REQUIRED ACTION: Among the entries below, one stretch runs from the line that contains "At what coordinates should I click to accomplish: Check" through the line that contains "Task: Check the box for abbreviation i". Repeat that stretch exactly, ends included, and only that.
STUDY MATERIAL Start Marker
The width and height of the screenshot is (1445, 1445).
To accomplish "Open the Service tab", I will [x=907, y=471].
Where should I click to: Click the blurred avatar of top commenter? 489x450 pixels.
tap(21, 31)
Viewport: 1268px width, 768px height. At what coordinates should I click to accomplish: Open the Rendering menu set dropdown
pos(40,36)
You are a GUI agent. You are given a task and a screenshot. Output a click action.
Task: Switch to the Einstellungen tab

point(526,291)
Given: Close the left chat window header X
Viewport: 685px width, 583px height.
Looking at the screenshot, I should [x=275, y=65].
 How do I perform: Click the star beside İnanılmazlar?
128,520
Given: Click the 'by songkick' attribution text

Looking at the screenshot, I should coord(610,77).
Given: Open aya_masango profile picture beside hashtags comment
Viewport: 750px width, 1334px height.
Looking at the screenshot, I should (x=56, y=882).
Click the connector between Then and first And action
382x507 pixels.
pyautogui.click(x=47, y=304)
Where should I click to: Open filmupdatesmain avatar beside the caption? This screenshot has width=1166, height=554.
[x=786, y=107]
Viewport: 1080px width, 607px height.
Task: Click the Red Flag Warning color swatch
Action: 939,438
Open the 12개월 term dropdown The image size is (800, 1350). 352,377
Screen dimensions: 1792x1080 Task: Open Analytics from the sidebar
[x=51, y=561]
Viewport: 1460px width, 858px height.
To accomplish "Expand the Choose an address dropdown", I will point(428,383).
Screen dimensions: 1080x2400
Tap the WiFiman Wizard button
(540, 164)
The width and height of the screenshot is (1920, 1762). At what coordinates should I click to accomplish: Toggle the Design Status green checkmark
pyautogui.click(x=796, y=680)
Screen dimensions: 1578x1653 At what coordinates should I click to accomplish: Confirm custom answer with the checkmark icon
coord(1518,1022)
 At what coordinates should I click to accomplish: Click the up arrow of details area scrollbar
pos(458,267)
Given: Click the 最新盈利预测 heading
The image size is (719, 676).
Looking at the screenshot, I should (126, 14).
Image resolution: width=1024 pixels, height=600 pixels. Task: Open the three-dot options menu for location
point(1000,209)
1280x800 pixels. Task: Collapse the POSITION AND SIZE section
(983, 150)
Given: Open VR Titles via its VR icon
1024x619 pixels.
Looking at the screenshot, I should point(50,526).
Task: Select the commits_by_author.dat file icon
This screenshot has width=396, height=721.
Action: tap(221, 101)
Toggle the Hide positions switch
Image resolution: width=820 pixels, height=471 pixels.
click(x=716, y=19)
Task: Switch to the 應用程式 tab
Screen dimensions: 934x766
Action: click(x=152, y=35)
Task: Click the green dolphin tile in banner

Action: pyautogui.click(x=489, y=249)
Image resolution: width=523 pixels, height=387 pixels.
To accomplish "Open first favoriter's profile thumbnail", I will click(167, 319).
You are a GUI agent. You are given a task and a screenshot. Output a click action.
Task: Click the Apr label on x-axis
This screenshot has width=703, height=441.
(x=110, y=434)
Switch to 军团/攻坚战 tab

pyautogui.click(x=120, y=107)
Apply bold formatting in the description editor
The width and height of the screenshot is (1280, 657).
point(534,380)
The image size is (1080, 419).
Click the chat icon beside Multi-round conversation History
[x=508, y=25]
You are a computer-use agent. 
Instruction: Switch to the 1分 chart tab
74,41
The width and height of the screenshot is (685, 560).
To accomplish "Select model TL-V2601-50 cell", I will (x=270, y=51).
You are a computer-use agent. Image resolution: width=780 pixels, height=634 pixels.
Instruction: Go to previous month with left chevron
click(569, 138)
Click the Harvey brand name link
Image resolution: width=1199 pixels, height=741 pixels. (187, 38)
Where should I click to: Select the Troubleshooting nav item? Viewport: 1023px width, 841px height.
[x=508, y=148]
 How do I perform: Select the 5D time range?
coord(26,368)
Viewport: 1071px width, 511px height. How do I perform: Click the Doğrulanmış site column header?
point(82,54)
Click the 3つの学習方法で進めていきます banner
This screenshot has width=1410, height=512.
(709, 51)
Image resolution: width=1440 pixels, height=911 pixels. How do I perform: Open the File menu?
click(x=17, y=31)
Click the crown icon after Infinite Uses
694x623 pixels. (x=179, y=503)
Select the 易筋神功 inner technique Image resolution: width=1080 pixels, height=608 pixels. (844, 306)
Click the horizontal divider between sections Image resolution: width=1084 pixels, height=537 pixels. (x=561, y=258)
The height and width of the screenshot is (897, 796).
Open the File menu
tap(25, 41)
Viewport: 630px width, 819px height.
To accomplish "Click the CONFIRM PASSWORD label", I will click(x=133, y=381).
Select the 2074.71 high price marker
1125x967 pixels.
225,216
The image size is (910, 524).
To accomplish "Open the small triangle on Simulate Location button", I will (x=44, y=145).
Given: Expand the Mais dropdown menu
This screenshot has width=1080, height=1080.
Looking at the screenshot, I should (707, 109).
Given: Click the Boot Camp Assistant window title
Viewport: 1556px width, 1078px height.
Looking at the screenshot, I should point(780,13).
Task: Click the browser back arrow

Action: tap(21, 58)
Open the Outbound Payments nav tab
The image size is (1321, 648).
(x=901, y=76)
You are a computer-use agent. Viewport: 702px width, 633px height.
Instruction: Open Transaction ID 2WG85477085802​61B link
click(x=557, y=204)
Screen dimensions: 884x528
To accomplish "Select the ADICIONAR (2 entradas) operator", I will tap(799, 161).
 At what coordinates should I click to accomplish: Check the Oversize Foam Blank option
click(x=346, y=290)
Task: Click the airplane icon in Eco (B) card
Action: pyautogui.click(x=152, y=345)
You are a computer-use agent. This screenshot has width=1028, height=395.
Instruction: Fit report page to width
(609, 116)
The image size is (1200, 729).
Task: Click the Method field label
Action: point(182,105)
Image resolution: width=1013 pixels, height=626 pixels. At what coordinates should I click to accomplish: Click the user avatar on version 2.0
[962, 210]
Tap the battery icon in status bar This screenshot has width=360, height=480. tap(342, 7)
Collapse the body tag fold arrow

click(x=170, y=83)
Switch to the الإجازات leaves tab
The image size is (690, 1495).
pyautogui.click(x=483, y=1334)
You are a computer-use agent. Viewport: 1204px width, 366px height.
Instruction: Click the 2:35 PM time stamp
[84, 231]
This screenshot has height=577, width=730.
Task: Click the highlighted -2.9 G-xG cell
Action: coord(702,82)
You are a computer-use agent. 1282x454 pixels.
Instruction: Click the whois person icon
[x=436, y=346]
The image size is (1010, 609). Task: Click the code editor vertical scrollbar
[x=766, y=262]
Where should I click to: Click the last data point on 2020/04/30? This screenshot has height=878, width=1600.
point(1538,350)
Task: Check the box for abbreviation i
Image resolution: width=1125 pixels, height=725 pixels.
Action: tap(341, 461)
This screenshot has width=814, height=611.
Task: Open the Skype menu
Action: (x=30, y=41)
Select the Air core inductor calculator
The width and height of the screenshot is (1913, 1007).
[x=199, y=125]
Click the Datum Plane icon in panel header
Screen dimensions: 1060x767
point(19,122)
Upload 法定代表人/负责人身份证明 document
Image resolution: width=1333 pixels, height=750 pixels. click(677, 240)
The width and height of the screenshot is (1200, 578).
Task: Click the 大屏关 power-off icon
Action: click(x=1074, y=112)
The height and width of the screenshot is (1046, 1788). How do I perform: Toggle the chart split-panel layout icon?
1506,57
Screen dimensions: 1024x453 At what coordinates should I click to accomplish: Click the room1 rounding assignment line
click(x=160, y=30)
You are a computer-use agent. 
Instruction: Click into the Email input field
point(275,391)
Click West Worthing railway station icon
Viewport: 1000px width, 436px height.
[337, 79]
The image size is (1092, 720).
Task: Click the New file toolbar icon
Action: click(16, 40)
STUDY MATERIAL End Marker
ANSWER BELOW:
 At what coordinates should I click to accomplish: Check the Oversize Foam Blank option
click(x=346, y=290)
Task: Click the airplane icon in Eco (B) card
Action: pyautogui.click(x=152, y=345)
You are a computer-use agent. This screenshot has width=1028, height=395.
Instruction: Fit report page to width
(609, 116)
The image size is (1200, 729).
Task: Click the Method field label
Action: point(182,105)
Image resolution: width=1013 pixels, height=626 pixels. At what coordinates should I click to accomplish: Click the user avatar on version 2.0
[962, 210]
Tap the battery icon in status bar This screenshot has width=360, height=480. tap(342, 7)
Collapse the body tag fold arrow

click(x=170, y=83)
Switch to the الإجازات leaves tab
The image size is (690, 1495).
pyautogui.click(x=483, y=1334)
You are a computer-use agent. Viewport: 1204px width, 366px height.
Instruction: Click the 2:35 PM time stamp
[84, 231]
This screenshot has height=577, width=730.
Task: Click the highlighted -2.9 G-xG cell
Action: coord(702,82)
You are a computer-use agent. 1282x454 pixels.
Instruction: Click the whois person icon
[x=436, y=346]
The image size is (1010, 609). Task: Click the code editor vertical scrollbar
[x=766, y=262]
Where should I click to: Click the last data point on 2020/04/30? This screenshot has height=878, width=1600.
point(1538,350)
Task: Check the box for abbreviation i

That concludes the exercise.